Investir dans les universités canadiennes pour réussir dans l’économie mondiale

08 septembre 2011



À titre de président de la Chambre de commerce du Canada, je fais régulièrement affaire avec diverses entreprises de partout au Canada et je sais que leur compétitivité et leur survie dépendent de leur personnel. Les entreprises peinent à trouver la main-d’œuvre possédant les connaissances et les compétences qui les aidera à prospérer et à être concurrentielles dans l’économie actuelle; elles affirment que le Canada est confronté à une pénurie de main-d’œuvre qualifiée qui est sur le point de devenir critique.

Avec l’avènement de l’économie du savoir, la proportion de la main-d’œuvre devant obtenir une éducation ou une formation postsecondaire s’accroîtra de façon spectaculaire. D’ici 2031, on estime que 77 pour cent des emplois au Canada exigeront une formation postsecondaire, à savoir une formation d’apprenti ou encore un diplôme collégial ou un grade universitaire.

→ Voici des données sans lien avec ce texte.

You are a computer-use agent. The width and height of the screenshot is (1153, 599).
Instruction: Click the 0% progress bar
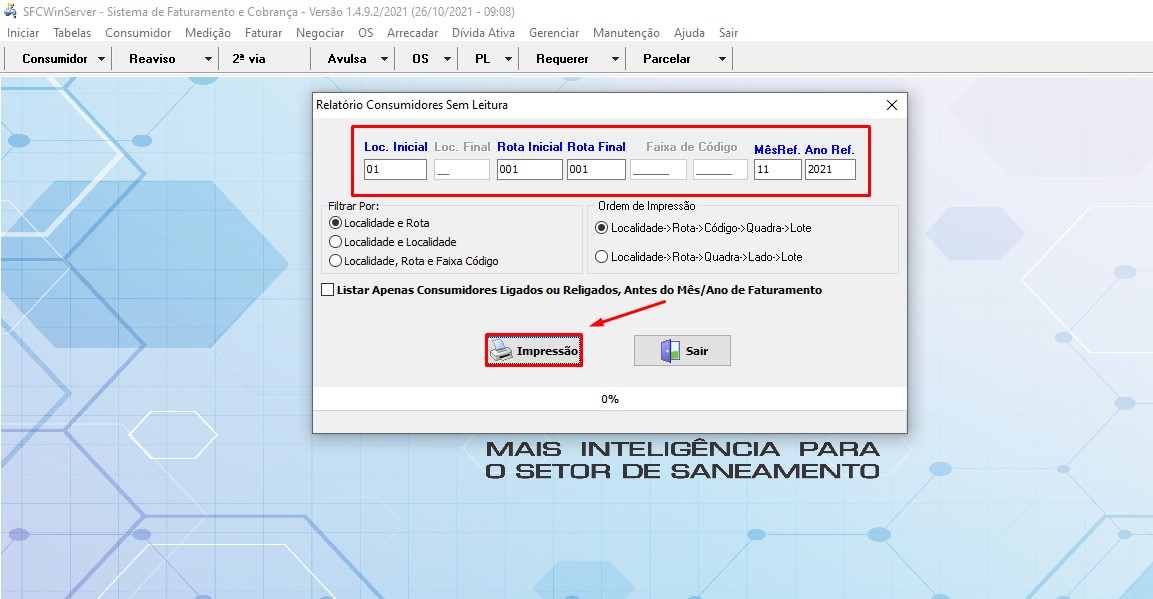pyautogui.click(x=609, y=398)
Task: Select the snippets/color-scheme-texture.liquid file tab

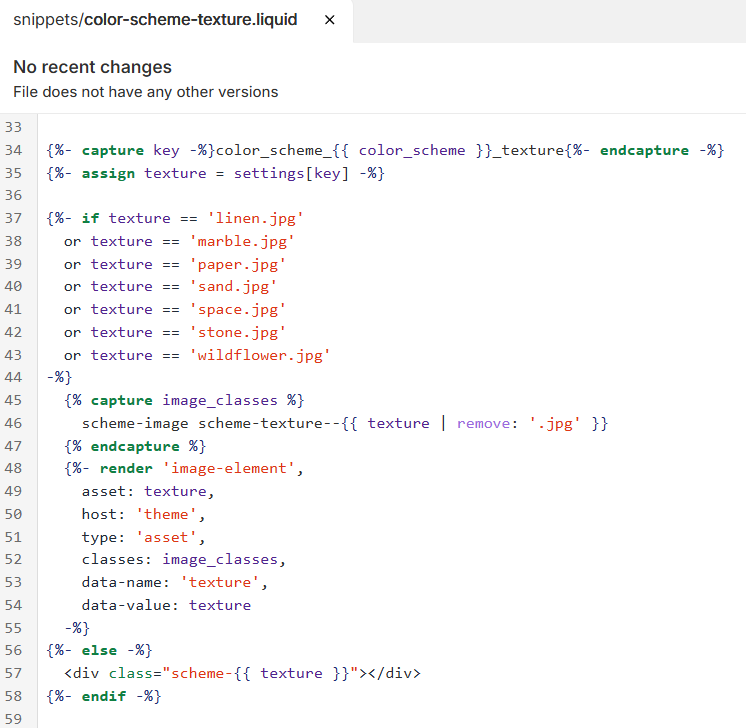Action: (155, 20)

C’est bien supérieur aux 60 pour cent que nous connaissons aujourd’hui.

Nous savons depuis longtemps que le capital est mobile; l’argent fait le tour du monde, à la recherche des meilleures occasions. Aujourd’hui nous savons qu’une main-d’œuvre très instruite représente une ressource tout aussi importante qui, elle aussi, se déplace librement dans le monde entier. La prospérité future du Canada dépend de notre capacité à former et à attirer les personnes les plus qualifiées et compétentes.

Dans le monde de demain, c’est pour attirer les cerveaux que se livrera la compétition la plus féroce. Comme les personnes les plus instruites et les plus novatrices sont très mobiles, elles n’hésiteront pas à aller là ou les meilleures occasions se présenteront; c’est pourquoi nous devons créer ces occasions ici même, au Canada. Le Canada doit investir davantage dans l’enseignement supérieur, car il s’agit d’une des façons les plus efficaces pour le gouvernement de dépenser l’argent des contribuables et d’avoir des répercussions sur la productivité et la compétitivité de l’économie canadienne. Les entreprises, les universités et les collèges canadiens peuvent et doivent travailler de concert vers cet objectif.

L’éducation n’est pas un processus fixe qui commence à la maternelle et se termine une fois le diplôme universitaire en poche; c’est un processus d’apprentissage à vie, un engagement permanent auquel notre société et nos gouvernements doivent participer.

La compétition est féroce et croissante. Nous n’avons pas d’autre choix que de nous mesurer aux meilleurs de ce monde. Les universités canadiennes ont pour tâche d’effectuer la recherche et de disposer des normes d’éducation qui nous aideront à relever le défi. Par exemple, grâce à ses professeurs de talent et à ses programmes novateurs, la University of Ontario Institute of Technology (UOIT) contribue de manière essentielle à former une nouvelle génération de Canadiens qui posséderont les compétences nécessaires pour réussir. La UOIT s’attache à doter ses étudiants de connaissances et de compétences pratiques qui leur seront utiles lorsqu’ils entreront sur le marché du travail.

L’avenir du Canada sera ponctué de nombreux défis et d’occasions liés aux compétences. Notre capacité à relever ces défis et à améliorer la compétitivité de notre nation est indispensable à la fois pour nos entreprises et pour notre main-d’œuvre. Les investissements que nous consacrons aujourd’hui à l’éducation, à l’acquisition de compétences, à la formation et à l’apprentissage à vie procureront des avantages encore supérieurs au Canada de demain.